▶ **PARTS OF THE EXERCISE**
[A] In the albumin nanoparticle text, which desolvating agent gave the highest nanoparticle formation yield?
[B] Rewrite the stretch of the albumin nanoparticle text from "A simple desolvation method for production" through "G., Akdogan Y.", switching "improved" to "enhanced".

▶ **TEXT BLOCK**
A simple desolvation method for production of cationic albumin nanoparticles with improved drug loading and cell uptake

Sozer S. C., Egesoy T. O., Basol M., ÇAKAN AKDOĞAN G., Akdogan Y.

JOURNAL OF DRUG DELIVERY SCIENCE AND TECHNOLOGY, 2020 (SCI-Expanded) identifier identifier

  • Yayın Türü: Makale / Tam Makale
  • Basım Tarihi: 2020
  • Doi Numarası: 10.1016/j.jddst.2020.101931
  • Dergi Adı: JOURNAL OF DRUG DELIVERY SCIENCE AND TECHNOLOGY
  • Derginin Tarandığı İndeksler: Science Citation Index Expanded (SCI-EXPANDED), Scopus, Biotechnology Research Abstracts, EMBASE
  • Anahtar Kelimeler: Cationic albumin nanoparticles, Desolvation, Salicylic acid, Drug loading, Cell uptake, IN-VITRO, BSA NANOPARTICLES, BOUND PACLITAXEL, DELIVERY-SYSTEM, SIZE CONTROL, CYTOTOXICITY, DOXORUBICIN, ALCOHOL
  • Dokuz Eylül Üniversitesi Adresli: Evet

Özet

The transport protein albumin has been used as a drug nanocarrier for a long time due to its versatility. Albumin is negatively charged at physiological conditions limiting its anionic drug loading capacity. However, loading of anionic drugs in the albumin nanoparticles (NPs), can be facilitated by albumin cationization. Here, we postulate a simple desolvation method for preparation of cationic albumin NPs with improved anionic drug loading. First, bovine serum albumin was cationized with ethylenediamine. Next, salicylic acid (SA) was added to the cationic bovine serum albumin (cBSA) solution prior to the desolvation. Among different desolvating agents tested, acetonitrile allowed the highest nanoparticle formation yield. The SEM analyses showed that the average size of cBSA NPs decreased from similar to 200 nm to similar to 100 nm upon SA loading. Moreover, the drug loading capacity of cBSA NPs was found to increase similar to 2 fold, and drug release was slower compared to BSA NPs. Finally, a significant increase in cellular uptake of cBSA NPs compared to that of native BSA NPs showed the potential for improved drug delivery.

▶ **THE DATA**
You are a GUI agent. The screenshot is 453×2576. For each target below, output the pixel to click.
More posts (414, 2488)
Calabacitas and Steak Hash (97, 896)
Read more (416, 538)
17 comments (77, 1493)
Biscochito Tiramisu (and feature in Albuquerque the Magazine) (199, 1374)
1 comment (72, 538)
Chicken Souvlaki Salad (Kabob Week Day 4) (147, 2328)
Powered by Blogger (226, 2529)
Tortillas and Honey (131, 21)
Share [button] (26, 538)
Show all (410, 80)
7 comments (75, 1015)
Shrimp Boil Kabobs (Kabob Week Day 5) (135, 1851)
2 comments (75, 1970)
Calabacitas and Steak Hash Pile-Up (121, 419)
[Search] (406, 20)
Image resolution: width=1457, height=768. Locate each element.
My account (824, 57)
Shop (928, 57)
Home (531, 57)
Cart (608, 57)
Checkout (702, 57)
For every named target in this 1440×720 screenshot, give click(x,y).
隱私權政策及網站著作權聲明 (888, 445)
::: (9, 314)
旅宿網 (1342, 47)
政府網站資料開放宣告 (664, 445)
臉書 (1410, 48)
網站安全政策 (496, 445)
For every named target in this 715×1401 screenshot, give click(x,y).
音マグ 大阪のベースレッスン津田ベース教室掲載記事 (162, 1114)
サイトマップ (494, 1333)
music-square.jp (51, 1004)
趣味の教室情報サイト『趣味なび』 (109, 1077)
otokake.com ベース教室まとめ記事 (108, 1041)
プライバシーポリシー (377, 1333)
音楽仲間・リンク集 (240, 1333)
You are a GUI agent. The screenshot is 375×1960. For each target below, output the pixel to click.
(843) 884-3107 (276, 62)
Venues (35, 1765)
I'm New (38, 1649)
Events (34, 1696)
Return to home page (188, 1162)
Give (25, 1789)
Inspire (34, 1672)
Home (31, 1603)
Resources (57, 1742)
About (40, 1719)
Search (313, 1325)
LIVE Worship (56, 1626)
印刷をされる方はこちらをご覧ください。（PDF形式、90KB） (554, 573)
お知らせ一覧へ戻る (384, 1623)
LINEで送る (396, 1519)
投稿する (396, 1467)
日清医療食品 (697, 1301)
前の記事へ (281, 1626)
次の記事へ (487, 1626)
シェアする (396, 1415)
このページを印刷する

▶ **RESPONSE LIST**
[A] Acetonitrile

[B]
A simple desolvation method for production of cationic albumin nanoparticles with enhanced drug loading and cell uptake

Sozer S. C., Egesoy T. O., Basol M., ÇAKAN AKDOĞAN G., Akdogan Y.